Several unique qualities emerged from the online aspect of the conference, and it was clear that it was more than just a webinar. First of all, each presenter could be seen as well as heard. After participating in many webinars and online courses, seeing a human being presenting the material made a big difference in terms of accessibility instead of a disembodied voice. Second, presentation slides were seen in the same window as the presenters, giving a synchronous delivery to the “home audience”. The connections were stable and without significant lags, giving more polished look to the proceedings. But most of all, there was a “Twitter Wall” that presented real-time observations using the #erl13 hashtag. I’ve live-tweeted several conferences in the past, so this was a way to be interactive even though I wasn’t in the same room as those in Austin.

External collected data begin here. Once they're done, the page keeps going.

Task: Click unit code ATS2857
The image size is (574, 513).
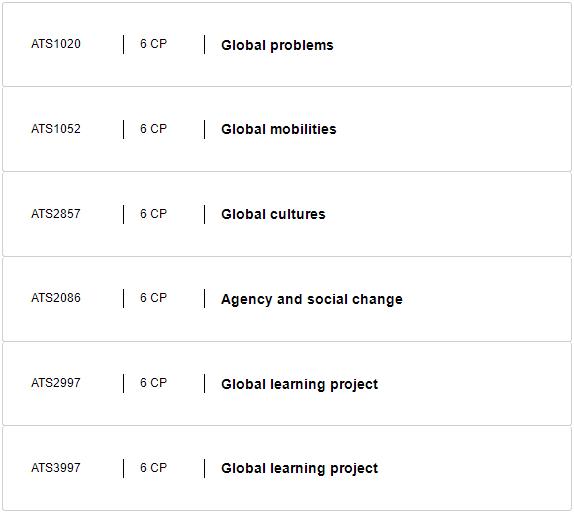Action: click(x=56, y=214)
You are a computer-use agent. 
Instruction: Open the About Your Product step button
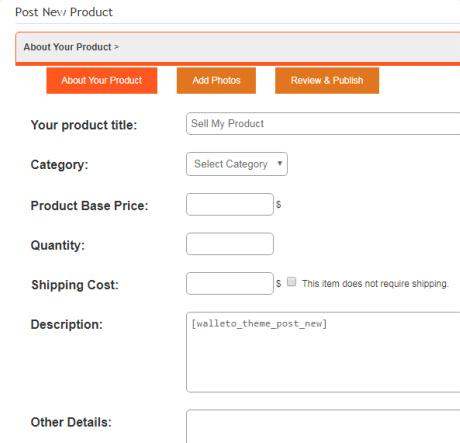tap(102, 81)
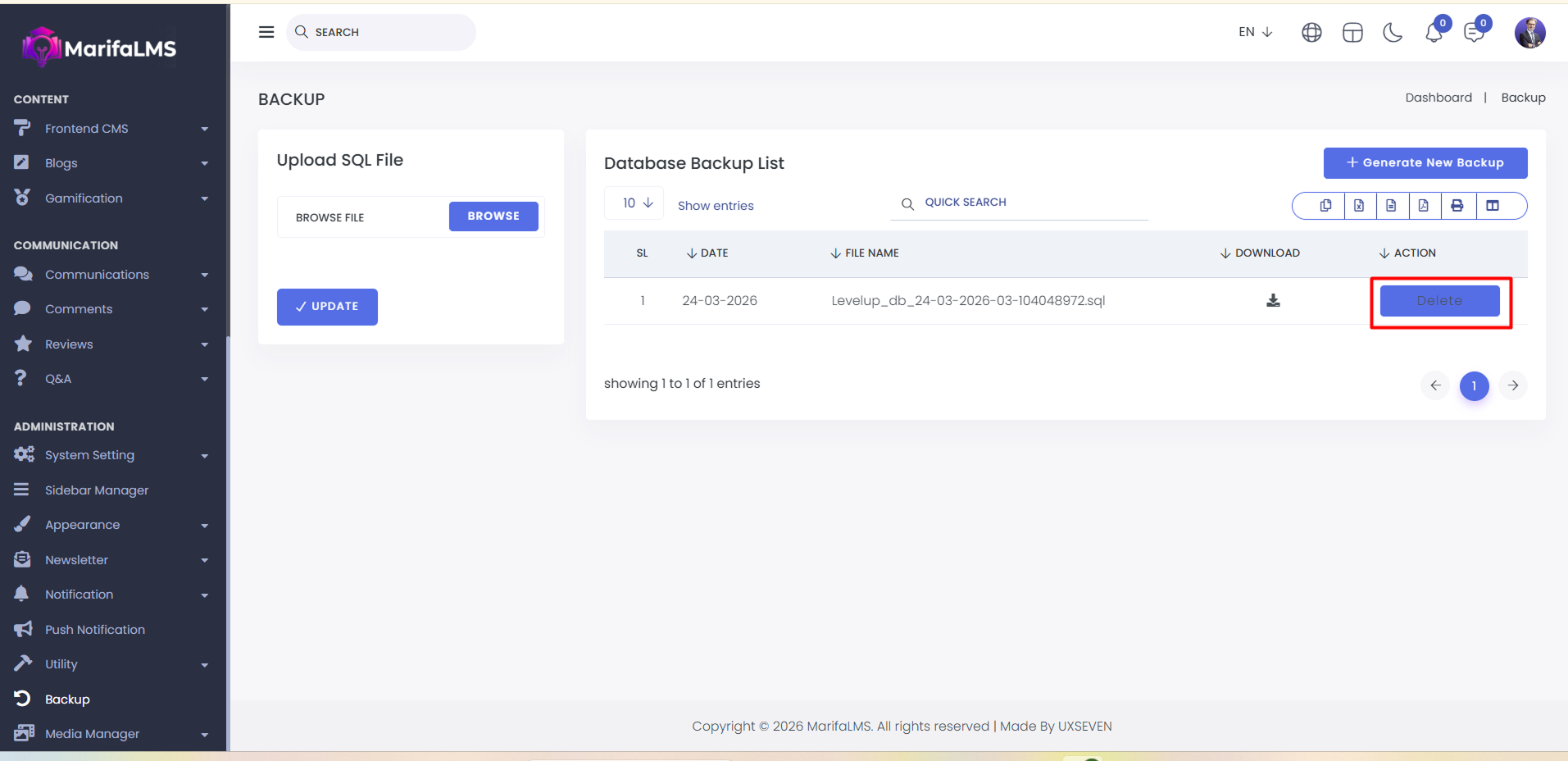Open Sidebar Manager from the sidebar
1568x761 pixels.
click(x=97, y=490)
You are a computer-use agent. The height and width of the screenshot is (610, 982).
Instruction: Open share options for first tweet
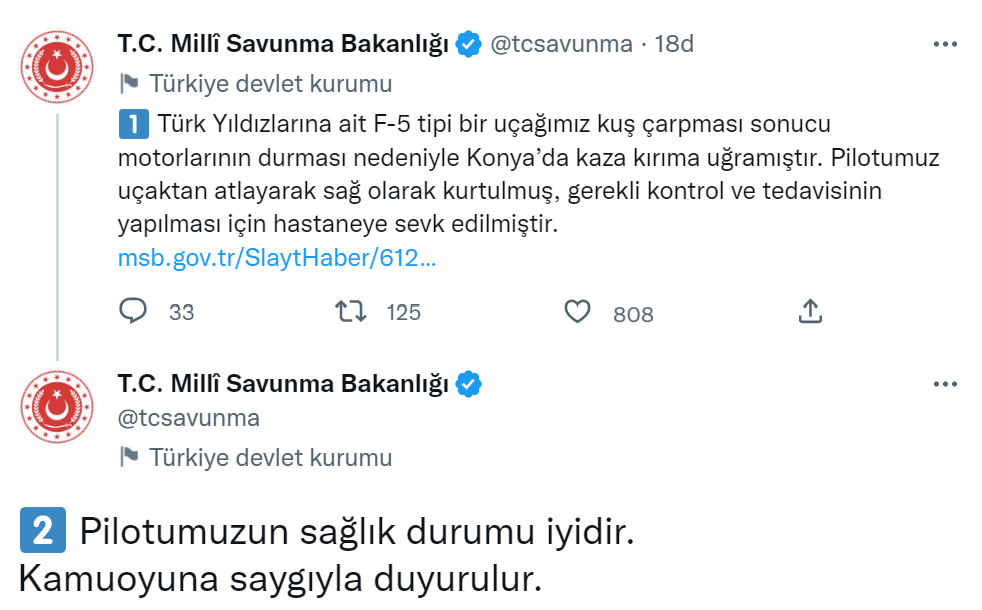click(x=810, y=311)
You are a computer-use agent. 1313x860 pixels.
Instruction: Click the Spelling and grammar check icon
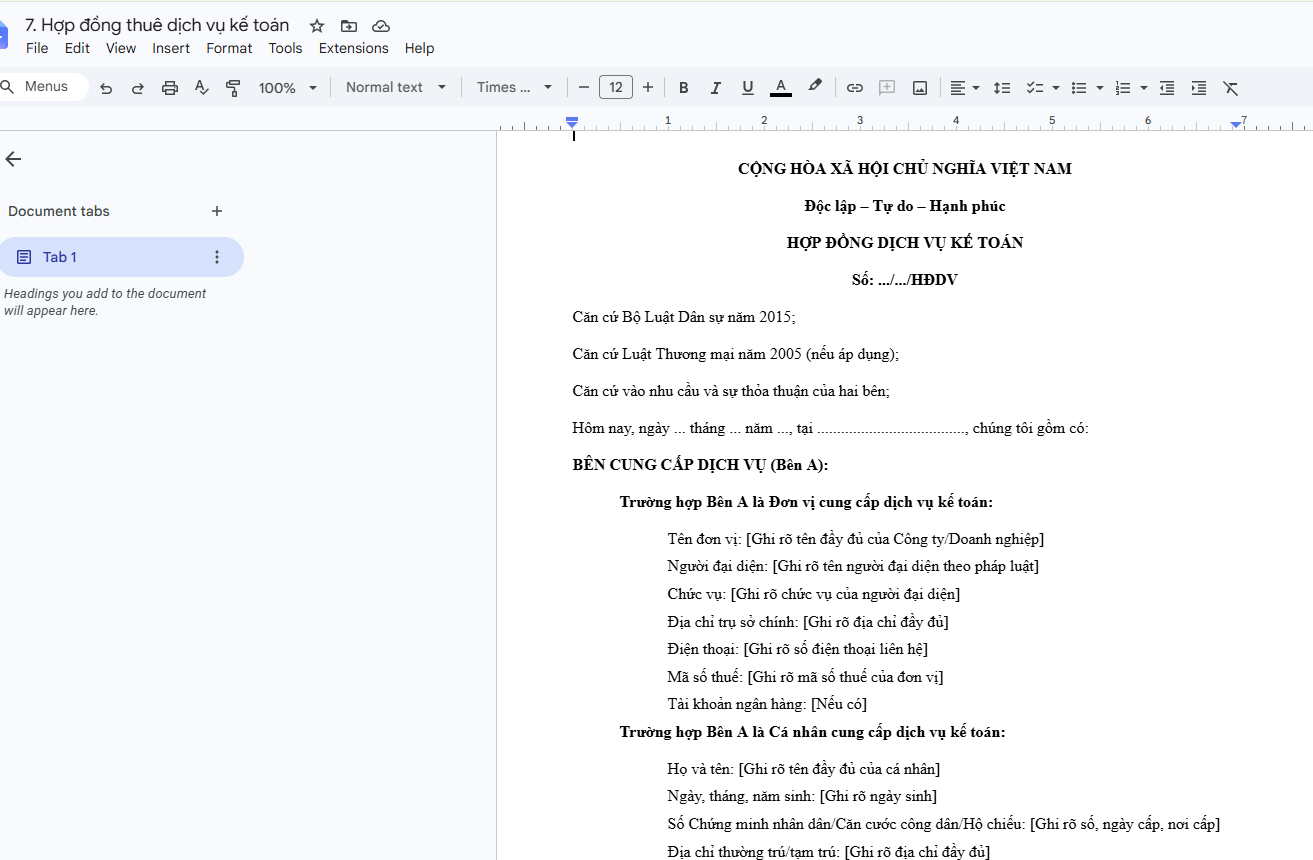[201, 88]
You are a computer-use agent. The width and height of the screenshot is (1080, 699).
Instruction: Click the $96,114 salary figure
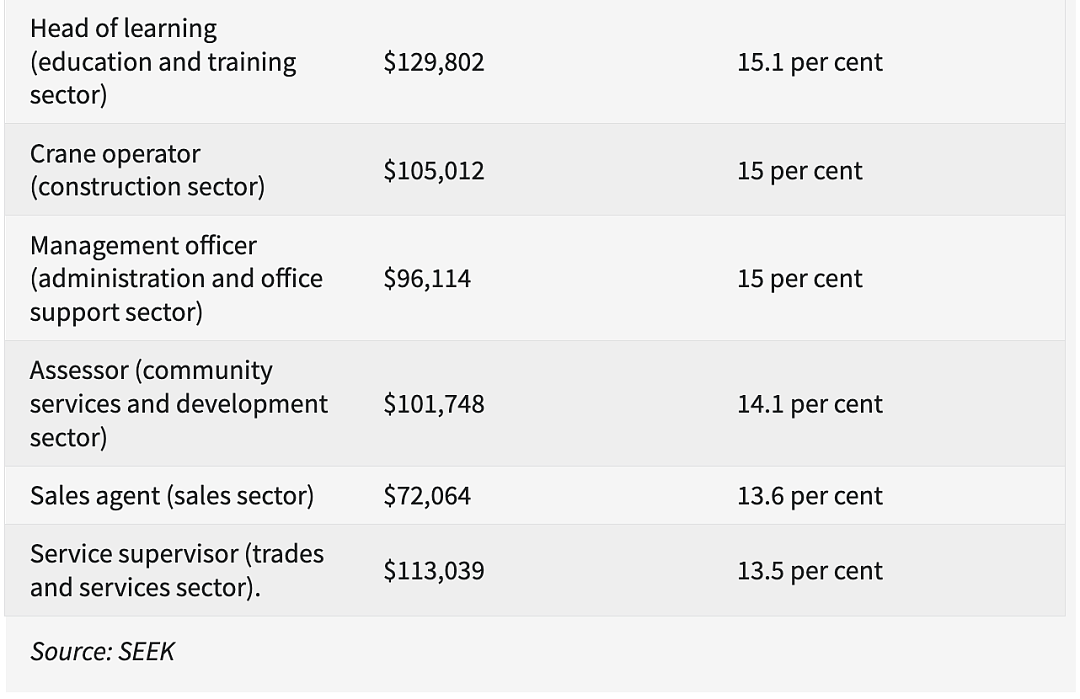427,278
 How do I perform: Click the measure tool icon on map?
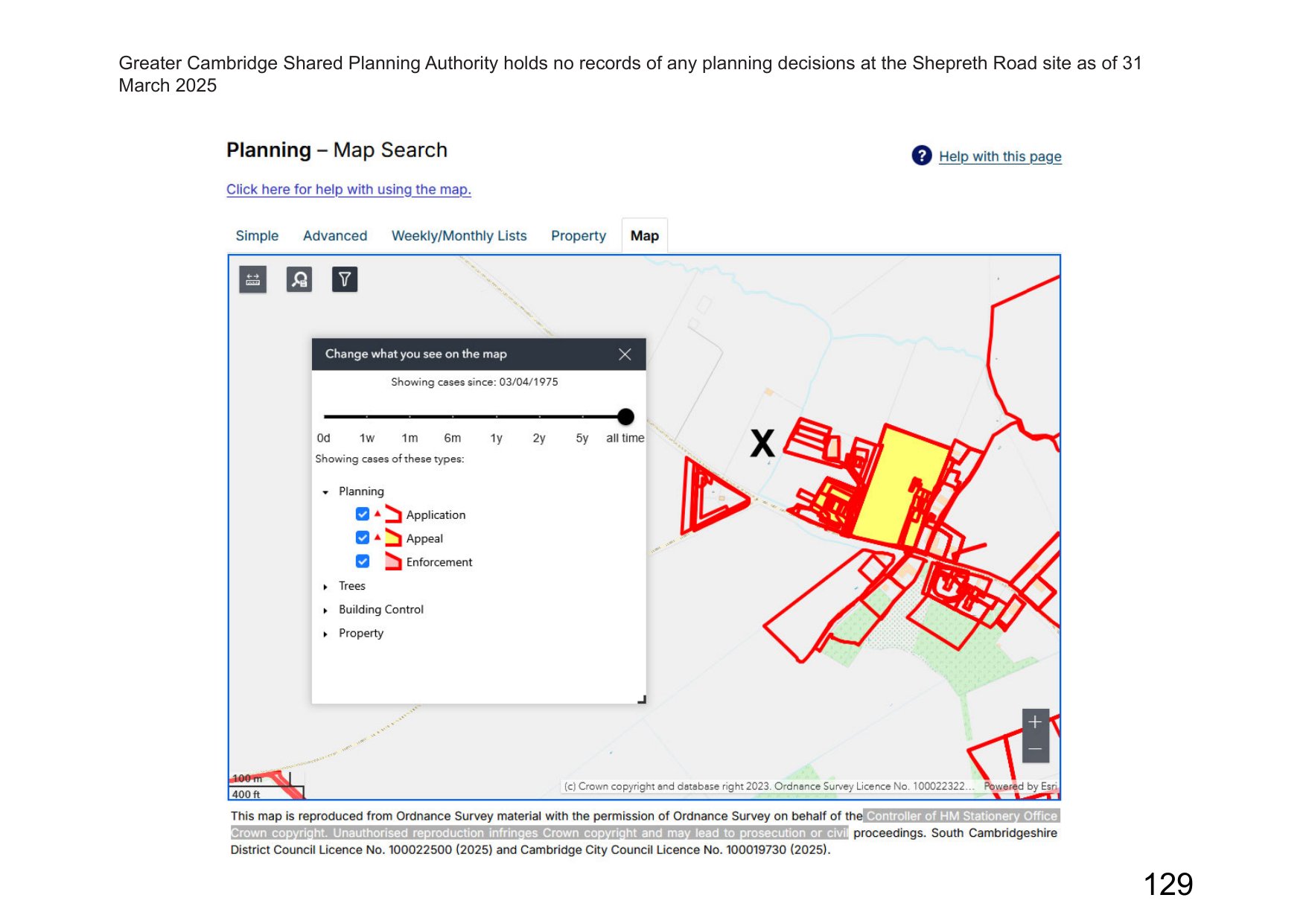[x=252, y=280]
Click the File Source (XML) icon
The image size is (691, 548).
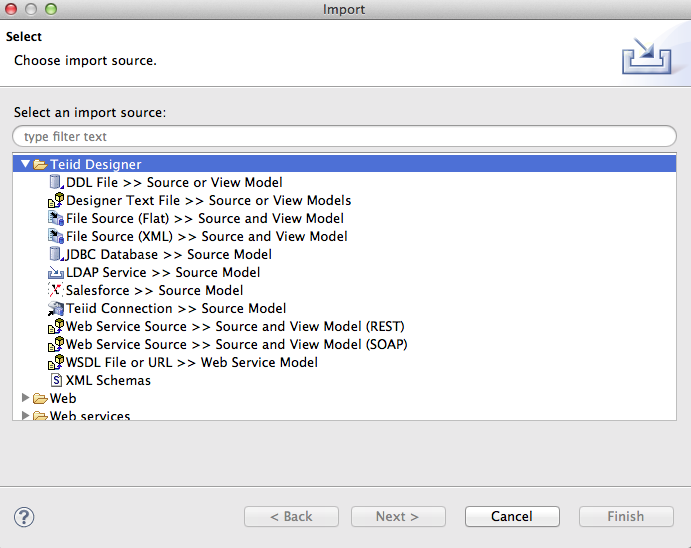(x=56, y=236)
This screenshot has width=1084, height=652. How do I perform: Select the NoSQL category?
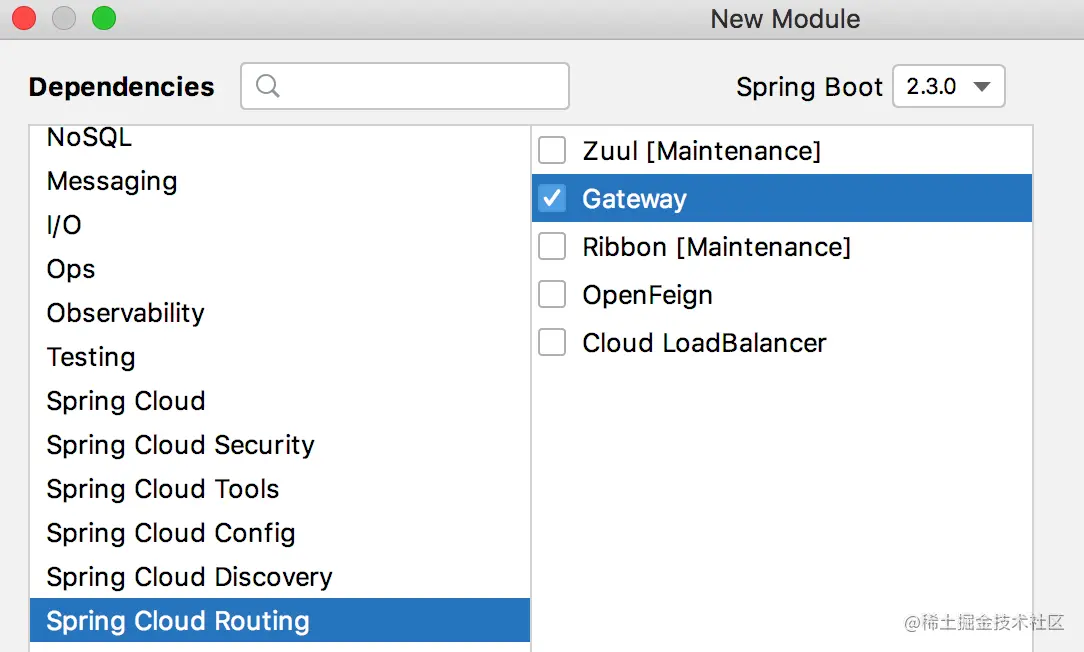pos(89,137)
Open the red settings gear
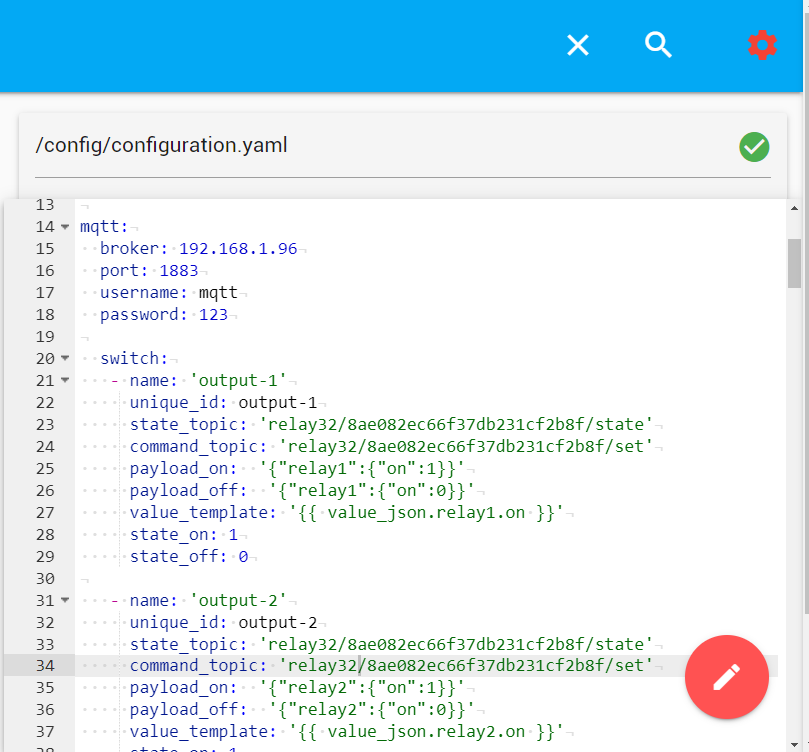This screenshot has height=752, width=809. click(762, 45)
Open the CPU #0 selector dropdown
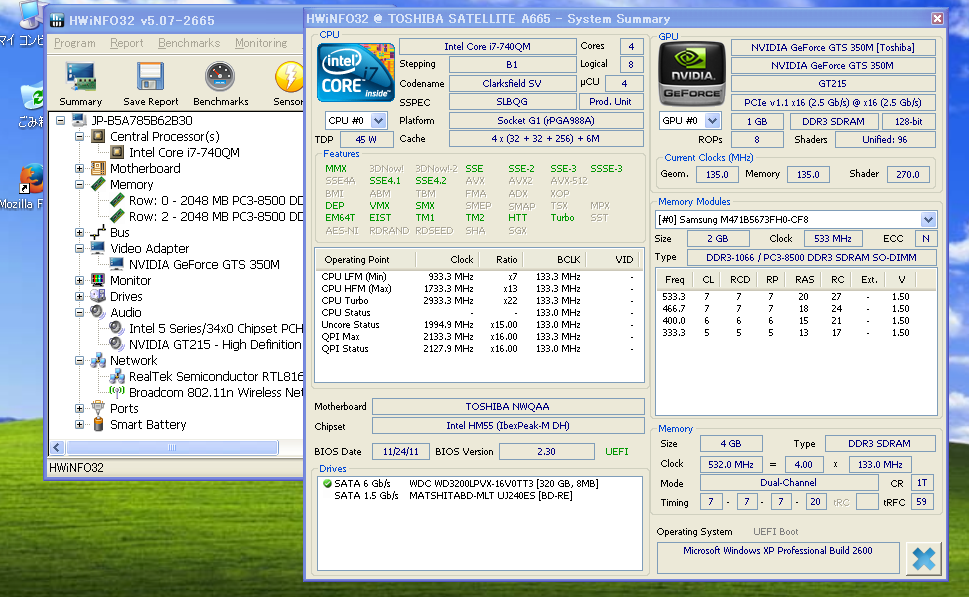The image size is (969, 597). pos(378,121)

The sessions were decided on upon by the viewing group, and they not only represented the nature of an electronic resource but also the methods required to make them accessible to patrons. I attended three that were of particular interest to my area:
- What Would Google Do? This session addressed the trend of discovery layers moving closer to the elusive model of Google: a single search box. Takeaways from that session included a new interface for Summon (due Summer 2013) that will incorporate topical searches, and the information that 45% of searches use three words or less according to a Summon analysis.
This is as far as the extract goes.